[Problem requirements]: The word to find is "folder". Copy each line of the material that contains it.

[Extracted information]:
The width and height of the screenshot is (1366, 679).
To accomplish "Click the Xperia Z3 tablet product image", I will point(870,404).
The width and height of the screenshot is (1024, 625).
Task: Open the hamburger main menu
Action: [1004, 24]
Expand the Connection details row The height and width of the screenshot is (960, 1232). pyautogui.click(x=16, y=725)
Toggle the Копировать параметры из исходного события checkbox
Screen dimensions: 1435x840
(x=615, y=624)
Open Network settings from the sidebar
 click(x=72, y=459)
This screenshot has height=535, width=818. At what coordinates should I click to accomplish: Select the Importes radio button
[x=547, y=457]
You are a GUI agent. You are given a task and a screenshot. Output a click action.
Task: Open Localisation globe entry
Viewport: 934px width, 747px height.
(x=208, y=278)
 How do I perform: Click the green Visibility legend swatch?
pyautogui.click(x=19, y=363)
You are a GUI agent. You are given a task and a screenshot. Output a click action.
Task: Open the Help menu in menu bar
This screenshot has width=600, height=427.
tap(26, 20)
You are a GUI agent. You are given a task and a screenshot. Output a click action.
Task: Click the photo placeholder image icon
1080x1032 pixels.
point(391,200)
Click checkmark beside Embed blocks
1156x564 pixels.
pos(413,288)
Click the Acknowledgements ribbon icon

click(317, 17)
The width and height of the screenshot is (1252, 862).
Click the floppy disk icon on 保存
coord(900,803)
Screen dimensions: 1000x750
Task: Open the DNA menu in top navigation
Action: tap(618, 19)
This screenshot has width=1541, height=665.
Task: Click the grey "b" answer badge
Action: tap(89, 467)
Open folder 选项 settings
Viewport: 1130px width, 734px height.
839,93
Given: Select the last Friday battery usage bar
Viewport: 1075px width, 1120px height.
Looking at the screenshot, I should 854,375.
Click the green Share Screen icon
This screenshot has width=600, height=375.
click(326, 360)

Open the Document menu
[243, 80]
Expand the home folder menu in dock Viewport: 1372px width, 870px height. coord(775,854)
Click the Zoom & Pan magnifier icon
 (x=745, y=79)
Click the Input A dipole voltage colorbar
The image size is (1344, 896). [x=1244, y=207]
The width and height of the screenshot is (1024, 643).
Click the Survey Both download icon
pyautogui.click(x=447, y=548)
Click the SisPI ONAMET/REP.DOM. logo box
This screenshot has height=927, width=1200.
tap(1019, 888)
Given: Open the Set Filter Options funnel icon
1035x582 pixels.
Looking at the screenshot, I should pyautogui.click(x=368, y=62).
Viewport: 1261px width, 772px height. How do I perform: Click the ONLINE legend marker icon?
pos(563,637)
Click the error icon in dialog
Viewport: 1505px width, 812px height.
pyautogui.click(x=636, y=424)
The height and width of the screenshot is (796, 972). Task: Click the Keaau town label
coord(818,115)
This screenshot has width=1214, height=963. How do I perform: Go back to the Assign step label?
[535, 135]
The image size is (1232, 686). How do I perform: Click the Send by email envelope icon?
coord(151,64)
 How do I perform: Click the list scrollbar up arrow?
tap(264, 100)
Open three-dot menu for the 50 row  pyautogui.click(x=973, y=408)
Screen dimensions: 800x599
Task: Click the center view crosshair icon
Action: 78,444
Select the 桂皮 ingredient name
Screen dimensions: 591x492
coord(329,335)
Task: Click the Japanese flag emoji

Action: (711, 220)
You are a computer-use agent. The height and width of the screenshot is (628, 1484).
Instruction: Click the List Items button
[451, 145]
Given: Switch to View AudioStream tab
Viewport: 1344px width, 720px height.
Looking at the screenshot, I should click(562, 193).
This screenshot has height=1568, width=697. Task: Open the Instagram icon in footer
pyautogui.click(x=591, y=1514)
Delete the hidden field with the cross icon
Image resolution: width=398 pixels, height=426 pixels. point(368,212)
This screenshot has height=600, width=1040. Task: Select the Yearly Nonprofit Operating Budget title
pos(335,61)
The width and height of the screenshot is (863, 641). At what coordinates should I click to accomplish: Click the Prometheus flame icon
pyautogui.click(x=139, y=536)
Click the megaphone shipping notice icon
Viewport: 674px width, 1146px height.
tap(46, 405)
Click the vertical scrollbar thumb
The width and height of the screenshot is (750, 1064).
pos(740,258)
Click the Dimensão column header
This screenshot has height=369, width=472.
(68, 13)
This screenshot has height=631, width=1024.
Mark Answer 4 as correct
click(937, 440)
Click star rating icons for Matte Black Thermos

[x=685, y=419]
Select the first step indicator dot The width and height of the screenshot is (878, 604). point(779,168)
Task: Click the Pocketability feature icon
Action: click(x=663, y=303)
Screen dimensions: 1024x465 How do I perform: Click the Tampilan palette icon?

[Exercise output]:
Open folder 选项 settings
Expand the home folder menu in dock Viewport: 1372px width, 870px height. coord(775,854)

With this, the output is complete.